**EXCERPTED DATA**
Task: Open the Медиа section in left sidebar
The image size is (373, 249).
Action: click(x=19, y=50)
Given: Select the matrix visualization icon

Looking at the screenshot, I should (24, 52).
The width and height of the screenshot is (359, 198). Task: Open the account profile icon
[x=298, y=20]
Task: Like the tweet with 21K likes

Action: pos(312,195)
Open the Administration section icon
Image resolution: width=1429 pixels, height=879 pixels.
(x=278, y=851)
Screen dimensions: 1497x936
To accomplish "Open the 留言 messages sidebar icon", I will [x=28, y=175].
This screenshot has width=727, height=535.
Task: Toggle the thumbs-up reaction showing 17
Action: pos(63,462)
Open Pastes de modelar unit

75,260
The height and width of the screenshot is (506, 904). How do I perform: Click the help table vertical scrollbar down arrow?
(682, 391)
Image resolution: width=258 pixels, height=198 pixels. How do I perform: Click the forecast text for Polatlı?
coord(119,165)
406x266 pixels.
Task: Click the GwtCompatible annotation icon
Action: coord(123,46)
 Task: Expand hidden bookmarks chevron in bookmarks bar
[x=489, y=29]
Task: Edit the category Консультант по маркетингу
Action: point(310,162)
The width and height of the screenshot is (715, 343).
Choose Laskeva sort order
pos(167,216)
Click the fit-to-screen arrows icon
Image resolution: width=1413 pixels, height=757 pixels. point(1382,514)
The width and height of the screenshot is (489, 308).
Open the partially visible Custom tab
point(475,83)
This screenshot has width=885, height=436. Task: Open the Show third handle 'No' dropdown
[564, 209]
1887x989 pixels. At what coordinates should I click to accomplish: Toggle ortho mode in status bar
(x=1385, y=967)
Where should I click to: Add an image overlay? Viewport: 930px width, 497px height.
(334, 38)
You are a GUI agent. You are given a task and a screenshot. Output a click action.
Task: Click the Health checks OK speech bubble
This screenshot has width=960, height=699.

**DIRECTIONS**
Rewrite the lines above with "width and height" changed to "dimensions" wherever it occurs, leaving everything else the same.

**SOLUTION FOR THIS TASK**
Task: Open the Медиа section in left sidebar
The image size is (373, 249).
Action: click(x=19, y=50)
Given: Select the matrix visualization icon

Looking at the screenshot, I should (24, 52).
The dimensions of the screenshot is (359, 198). Task: Open the account profile icon
[x=298, y=20]
Task: Like the tweet with 21K likes

Action: pos(312,195)
Open the Administration section icon
Image resolution: width=1429 pixels, height=879 pixels.
(x=278, y=851)
Screen dimensions: 1497x936
To accomplish "Open the 留言 messages sidebar icon", I will [x=28, y=175].
This screenshot has width=727, height=535.
Task: Toggle the thumbs-up reaction showing 17
Action: pos(63,462)
Open Pastes de modelar unit

75,260
The height and width of the screenshot is (506, 904). How do I perform: Click the help table vertical scrollbar down arrow?
(682, 391)
Image resolution: width=258 pixels, height=198 pixels. How do I perform: Click the forecast text for Polatlı?
coord(119,165)
406x266 pixels.
Task: Click the GwtCompatible annotation icon
Action: coord(123,46)
 Task: Expand hidden bookmarks chevron in bookmarks bar
[x=489, y=29]
Task: Edit the category Консультант по маркетингу
Action: point(310,162)
The dimensions of the screenshot is (715, 343).
Choose Laskeva sort order
pos(167,216)
Click the fit-to-screen arrows icon
Image resolution: width=1413 pixels, height=757 pixels. point(1382,514)
The dimensions of the screenshot is (489, 308).
Open the partially visible Custom tab
point(475,83)
This screenshot has width=885, height=436. Task: Open the Show third handle 'No' dropdown
[564, 209]
1887x989 pixels. At what coordinates should I click to accomplish: Toggle ortho mode in status bar
(x=1385, y=967)
Where should I click to: Add an image overlay? Viewport: 930px width, 497px height.
(334, 38)
You are a GUI agent. You are given a task and a screenshot. Output a click action.
Task: Click the Health checks OK speech bubble
This screenshot has width=960, height=699.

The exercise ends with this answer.